• **What you should do**
What you give back must match the records below exactly, apart from the pictures, which are omitted.

• **Provided records**
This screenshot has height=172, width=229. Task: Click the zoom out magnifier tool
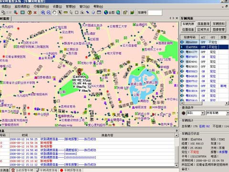point(49,12)
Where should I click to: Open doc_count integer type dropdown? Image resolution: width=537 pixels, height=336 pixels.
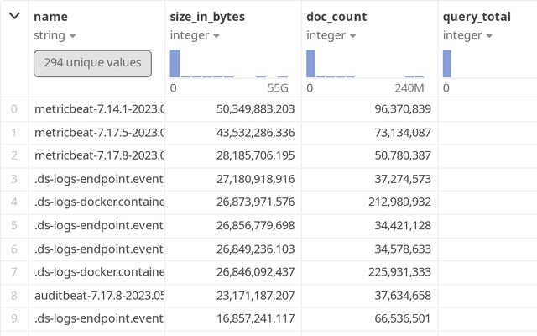pos(352,35)
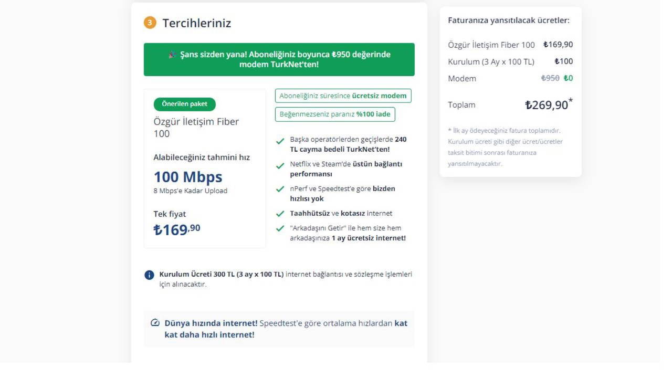Click the green free modem promotion banner
This screenshot has height=378, width=672.
point(279,59)
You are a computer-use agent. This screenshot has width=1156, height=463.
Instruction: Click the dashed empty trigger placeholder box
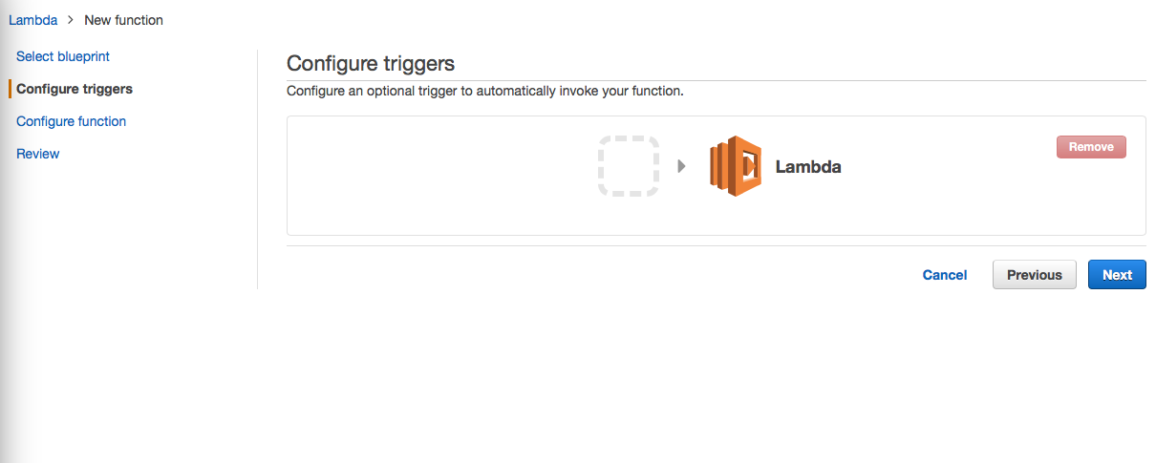pyautogui.click(x=629, y=166)
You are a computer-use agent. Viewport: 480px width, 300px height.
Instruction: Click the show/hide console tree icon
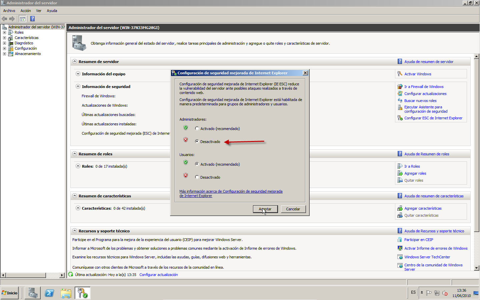coord(22,19)
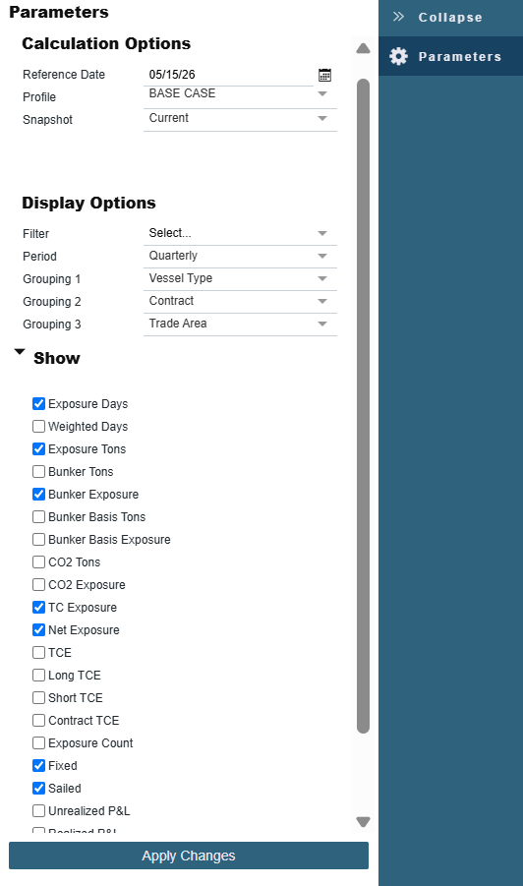The height and width of the screenshot is (886, 523).
Task: Click the Apply Changes button
Action: click(189, 856)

• **Your response**
This screenshot has height=172, width=229. Task: Click the zoom out magnifier tool
point(49,12)
Where should I click to: Open doc_count integer type dropdown? Image resolution: width=537 pixels, height=336 pixels.
pos(352,35)
Click the green free modem promotion banner
This screenshot has height=378, width=672.
point(279,59)
You are a computer-use agent. This screenshot has width=1156, height=463.
Instruction: Click the dashed empty trigger placeholder box
pyautogui.click(x=629, y=166)
You are a computer-use agent. Viewport: 480px width, 300px height.
Instruction: Click the show/hide console tree icon
coord(22,19)
The height and width of the screenshot is (886, 523).
Task: Click the Apply Changes button
Action: click(189, 856)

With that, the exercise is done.